Specialist colleges can save the university system

This week we have seen scandalous revelations in The Sunday Times of fraudulent loan activity at rogue colleges offering courses franchised from established universities. The rewards are obvious: the supposed student drops out with the cash from a £4,000 maintenance loan which they never repay, while the college and the lead university split the tuition fees for which the supposed student has borrowed.

The franchised sector is large, with 341 colleges franchising courses from 110 universities. Some 50,000 students were enrolled in 2018 on franchised courses; there were 138,000 in 2023. Little wonder the regulators and the Treasury are so concerned.

But we must not miss the wider picture. The UK’s university system is structurally compromised by overexpansion, which has prioritised growth over financial sustainability. This has reduced the quality of many degrees, undermined the well-being of many students, and driven some universities to use new financial strategies to generate cash.

One strategy has been the sale of valuable inner-city land for development. Another has been the relentless focus in recent years on recruiting foreign students, who typically pay twice the domestic student fees. As immigration controls and international competition for students have increased, these revenues have plummeted, leaving many universities exposed.

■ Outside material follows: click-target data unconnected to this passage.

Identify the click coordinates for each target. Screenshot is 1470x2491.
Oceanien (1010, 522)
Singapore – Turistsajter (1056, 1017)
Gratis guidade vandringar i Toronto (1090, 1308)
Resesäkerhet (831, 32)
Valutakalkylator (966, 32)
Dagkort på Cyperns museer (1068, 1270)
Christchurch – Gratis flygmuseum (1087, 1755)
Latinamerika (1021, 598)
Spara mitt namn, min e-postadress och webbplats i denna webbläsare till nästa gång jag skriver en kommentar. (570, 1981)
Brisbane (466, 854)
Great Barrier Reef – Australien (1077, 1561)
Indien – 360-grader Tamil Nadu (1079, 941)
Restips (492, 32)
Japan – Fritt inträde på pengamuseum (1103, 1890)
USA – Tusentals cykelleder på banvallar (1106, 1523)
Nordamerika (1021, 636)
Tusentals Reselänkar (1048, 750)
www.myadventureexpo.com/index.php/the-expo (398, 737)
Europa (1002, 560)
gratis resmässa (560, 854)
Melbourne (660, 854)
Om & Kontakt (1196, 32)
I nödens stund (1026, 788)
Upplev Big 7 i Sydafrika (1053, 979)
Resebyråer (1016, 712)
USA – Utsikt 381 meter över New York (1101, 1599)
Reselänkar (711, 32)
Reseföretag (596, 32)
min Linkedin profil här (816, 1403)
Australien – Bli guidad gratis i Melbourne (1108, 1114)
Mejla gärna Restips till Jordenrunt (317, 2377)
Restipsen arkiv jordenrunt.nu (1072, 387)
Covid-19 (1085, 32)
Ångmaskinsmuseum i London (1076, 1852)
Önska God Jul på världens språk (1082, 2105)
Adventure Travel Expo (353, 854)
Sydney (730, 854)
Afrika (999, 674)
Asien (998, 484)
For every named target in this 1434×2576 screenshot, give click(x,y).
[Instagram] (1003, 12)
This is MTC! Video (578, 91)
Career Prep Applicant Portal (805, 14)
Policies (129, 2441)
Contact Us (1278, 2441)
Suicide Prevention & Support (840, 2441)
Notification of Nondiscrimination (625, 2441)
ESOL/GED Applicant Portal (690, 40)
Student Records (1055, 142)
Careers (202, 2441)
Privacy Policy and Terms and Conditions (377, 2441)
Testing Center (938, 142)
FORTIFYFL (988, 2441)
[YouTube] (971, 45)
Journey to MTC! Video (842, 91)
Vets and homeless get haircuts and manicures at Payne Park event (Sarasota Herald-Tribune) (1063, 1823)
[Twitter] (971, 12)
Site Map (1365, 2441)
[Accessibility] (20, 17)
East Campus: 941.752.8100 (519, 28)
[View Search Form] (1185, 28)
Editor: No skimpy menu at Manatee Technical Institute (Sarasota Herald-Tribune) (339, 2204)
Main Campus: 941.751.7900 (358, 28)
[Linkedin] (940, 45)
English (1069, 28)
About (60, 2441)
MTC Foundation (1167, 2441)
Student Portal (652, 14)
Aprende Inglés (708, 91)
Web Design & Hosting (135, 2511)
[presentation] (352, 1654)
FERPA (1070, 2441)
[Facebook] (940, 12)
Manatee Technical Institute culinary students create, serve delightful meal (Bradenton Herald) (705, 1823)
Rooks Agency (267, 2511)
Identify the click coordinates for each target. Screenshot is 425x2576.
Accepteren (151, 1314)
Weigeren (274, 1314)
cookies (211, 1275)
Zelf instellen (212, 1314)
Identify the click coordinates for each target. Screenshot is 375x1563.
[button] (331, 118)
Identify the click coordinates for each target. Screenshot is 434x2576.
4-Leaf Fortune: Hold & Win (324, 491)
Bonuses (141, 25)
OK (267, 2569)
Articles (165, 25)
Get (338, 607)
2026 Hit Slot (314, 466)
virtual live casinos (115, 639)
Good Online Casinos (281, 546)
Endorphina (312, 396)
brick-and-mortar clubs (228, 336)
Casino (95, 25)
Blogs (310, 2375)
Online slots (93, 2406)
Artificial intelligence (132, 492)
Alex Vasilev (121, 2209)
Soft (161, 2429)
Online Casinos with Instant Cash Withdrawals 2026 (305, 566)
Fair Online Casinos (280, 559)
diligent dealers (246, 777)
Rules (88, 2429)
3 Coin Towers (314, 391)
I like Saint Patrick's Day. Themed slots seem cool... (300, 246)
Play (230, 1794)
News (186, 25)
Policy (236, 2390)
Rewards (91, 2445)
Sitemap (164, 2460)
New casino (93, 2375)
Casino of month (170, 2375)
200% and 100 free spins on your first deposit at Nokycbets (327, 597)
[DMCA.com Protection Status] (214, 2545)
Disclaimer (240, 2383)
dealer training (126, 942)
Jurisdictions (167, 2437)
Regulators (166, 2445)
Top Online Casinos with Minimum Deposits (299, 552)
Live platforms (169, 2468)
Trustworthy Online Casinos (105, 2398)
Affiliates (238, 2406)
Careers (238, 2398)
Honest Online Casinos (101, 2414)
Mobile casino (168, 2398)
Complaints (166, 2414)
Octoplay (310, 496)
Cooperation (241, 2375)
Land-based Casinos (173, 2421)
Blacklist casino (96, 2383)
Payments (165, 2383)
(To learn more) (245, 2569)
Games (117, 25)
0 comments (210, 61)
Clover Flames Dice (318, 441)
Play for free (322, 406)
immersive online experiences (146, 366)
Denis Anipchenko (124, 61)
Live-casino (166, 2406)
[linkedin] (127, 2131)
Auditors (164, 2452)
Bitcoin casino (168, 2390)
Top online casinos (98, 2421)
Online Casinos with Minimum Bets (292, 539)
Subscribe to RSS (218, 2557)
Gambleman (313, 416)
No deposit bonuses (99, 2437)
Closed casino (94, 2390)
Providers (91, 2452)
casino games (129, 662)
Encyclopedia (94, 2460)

Franchising is the latest symptom of this underlying condition. What is required is a deep rethink. The sector has focused on increases to student fees, which seem highly unlikely in the present context. A better approach might be to look at reducing costs and boosting diversity and innovation.

NMITE, the New Model Institute for Technology and Engineering in Hereford, is one of a small handful of new providers that aim to do just these things. NMITE focuses on teaching and learning, without the research costs of a traditional university. Its students work 35 hours a week, 46 weeks a year, in teams and on projects set by industrial and other partners. Their engineering courses are accelerated, taking three years to master's level, not four.

The result is that at a time when many students struggle to get jobs, NMITE’s graduates are being snapped up by engineering leaders including Balfour Beatty, BAE, and AWE. But we also need to look at the deep purposes of education itself.

NMITE’s goal is to create a transformational, not a marginal, gain both in learning and capability: to take British youngsters who would never have considered going to university and help them become not just critical thinkers, but thinking doers. That seems a worthy ambition.